**PROBLEM 1**
Quote the Acacia quinquenervia article from "The specific epithet" to "mallee shrubland communities.".
**PROBLEM 2**
According to the Acacia quinquenervia article, who first formally described the species, and in what year?

**SUPPLIED PASSAGE**
════════════════════

Scientific classification
- Kingdom: Plantae
- Clade: Tracheophytes
- Clade: Angiosperms
- Clade: Eudicots
- Clade: Rosids
- Order: Fabales
- Family: Fabaceae
- Subfamily: Caesalpinioideae
- Clade: Mimosoid clade
- Genus: Acacia
- Species: A. quinquenervia
- Binomial name: Acacia quinquenervia Maslin

= Acacia quinquenervia =

- Genus: Acacia
- Species: quinquenervia
- Authority: Maslin

Species of legume

Acacia quinquenervia is a shrub of the genus Acacia and the subgenus Phyllodineae that is endemic to south western Australia

==Description==
The shrub typically grows to a height of 0.2 to 1.5 m with peeling and fibrous bark. The branchelts are usually densely haired and like most species of Acacia it has phyllodes rather than true leaves. The green to grey-green phyllodes are flat with a narrowly linear shape with a length of 2 to 7 cm and a width of 1 to 2 mm with five noticeable nerves. The rudimentary inflorescences appear on two branched racemes with spherical flower-heads that have a diameter of 3.5 to 4 mm and contain 15 to 20 light golden coloured flowers. The linear and biconvex seed pods that form after flowering are shallowly curved and have a length up to around 5.5 cm and a width of 1.5 to 3 m. The thinly coriaceous-crustaceous seed pods are glabrous to moderately hairy with longitudinally arranged seeds inside. The mottled seeds have an oblong shape with a length of 2.5 to 3 mm and a terminal conical shaped aril.

==Taxonomy==
The species was first formally described by the botanist Bruce Maslin in 1999 as part of the work Acacia miscellany. The taxonomy of fifty-five species of Acacia, primarily Western Australian, in section Phyllodineae (Leguminosae: Mimosoideae) as published in the journal Nuytsia. It was reclassified as Racosperma quinquenervium by Leslie Pedley in 2003 then transferred back to genus Acacia in 2006.
The specific epithet (quinquenervia) is from the Latin quinque meaning "five" and nervus, "vein", referring to the leaves usually having five veins.

==Distribution==
It is native to an area in the Wheatbelt and Goldfields-Esperance regions of Western Australia where it is commonly situated on flats and undulating plains growing in sandy, clay or loamy soils. It has a scattered distribution from around Nyabing in the south west to around Peak Charles National Park in the north east where it is usually a part of low Eucalyptus woodlands or open mallee shrubland communities.

════════════════════

**COLLECTED DATA**
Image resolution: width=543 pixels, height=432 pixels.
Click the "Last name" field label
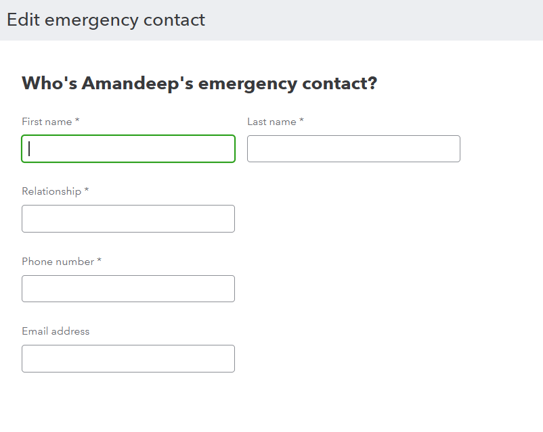tap(272, 122)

════════════════════

**RESPONSE AREA 1**
The specific epithet (quinquenervia) is from the Latin quinque meaning "five" and nervus, "vein", referring to the leaves usually having five veins.

==Distribution==
It is native to an area in the Wheatbelt and Goldfields-Esperance regions of Western Australia where it is commonly situated on flats and undulating plains growing in sandy, clay or loamy soils. It has a scattered distribution from around Nyabing in the south west to around Peak Charles National Park in the north east where it is usually a part of low Eucalyptus woodlands or open mallee shrubland communities.

**RESPONSE AREA 2**
Bruce Maslin, in 1999.